DATASET EXTRACT:
[start]
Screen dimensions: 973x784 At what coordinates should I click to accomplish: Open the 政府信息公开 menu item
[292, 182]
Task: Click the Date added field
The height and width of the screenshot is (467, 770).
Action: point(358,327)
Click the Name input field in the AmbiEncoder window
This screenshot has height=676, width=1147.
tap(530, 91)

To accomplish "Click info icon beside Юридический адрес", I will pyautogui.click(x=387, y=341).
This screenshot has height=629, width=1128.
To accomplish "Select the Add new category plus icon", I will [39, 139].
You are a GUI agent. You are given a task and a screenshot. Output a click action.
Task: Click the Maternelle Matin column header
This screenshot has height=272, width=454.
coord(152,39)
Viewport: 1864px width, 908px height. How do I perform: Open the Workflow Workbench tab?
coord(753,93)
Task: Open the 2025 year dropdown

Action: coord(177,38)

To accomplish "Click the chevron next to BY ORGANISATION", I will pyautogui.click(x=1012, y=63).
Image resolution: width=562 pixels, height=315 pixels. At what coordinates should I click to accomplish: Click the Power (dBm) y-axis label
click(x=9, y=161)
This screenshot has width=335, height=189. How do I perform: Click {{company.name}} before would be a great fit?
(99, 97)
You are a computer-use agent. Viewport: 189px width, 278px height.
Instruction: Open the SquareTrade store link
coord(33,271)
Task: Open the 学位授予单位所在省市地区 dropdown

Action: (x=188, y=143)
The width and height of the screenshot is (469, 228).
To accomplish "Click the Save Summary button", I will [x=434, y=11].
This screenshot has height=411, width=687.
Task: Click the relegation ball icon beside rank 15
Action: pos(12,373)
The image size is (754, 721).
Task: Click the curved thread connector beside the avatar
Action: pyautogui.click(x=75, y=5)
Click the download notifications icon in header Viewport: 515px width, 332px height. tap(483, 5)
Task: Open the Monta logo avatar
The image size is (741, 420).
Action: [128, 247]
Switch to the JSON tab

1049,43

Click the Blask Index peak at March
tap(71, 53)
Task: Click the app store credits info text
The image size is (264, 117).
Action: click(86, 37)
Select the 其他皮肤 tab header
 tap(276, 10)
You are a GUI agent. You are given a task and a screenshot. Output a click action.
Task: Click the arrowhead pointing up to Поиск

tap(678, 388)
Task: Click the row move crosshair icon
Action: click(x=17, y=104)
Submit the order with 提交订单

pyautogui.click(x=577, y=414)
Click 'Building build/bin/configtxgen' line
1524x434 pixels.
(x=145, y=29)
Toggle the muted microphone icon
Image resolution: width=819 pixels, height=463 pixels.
[end]
PROBLEM: Add 138 to each coordinate in the answers and rewrite the rows with their requests, from the start of the rows up to and including the line with "Action: coord(177,38)", leaving out every line after it.

THE ANSWER:
Screen dimensions: 973x784 At what coordinates should I click to accomplish: Open the 政府信息公开 menu item
[430, 320]
Task: Click the Date added field
The height and width of the screenshot is (467, 770).
Action: point(496,465)
Click the Name input field in the AmbiEncoder window
This screenshot has height=676, width=1147.
tap(668, 229)

To accomplish "Click info icon beside Юридический адрес", I will pyautogui.click(x=525, y=479).
This screenshot has height=629, width=1128.
To accomplish "Select the Add new category plus icon", I will [177, 277].
You are a GUI agent. You are given a task and a screenshot. Output a click action.
Task: Click the Maternelle Matin column header
This screenshot has height=272, width=454.
coord(290,177)
Viewport: 1864px width, 908px height. How do I perform: Open the Workflow Workbench tab?
coord(891,231)
Task: Open the 2025 year dropdown

Action: coord(315,176)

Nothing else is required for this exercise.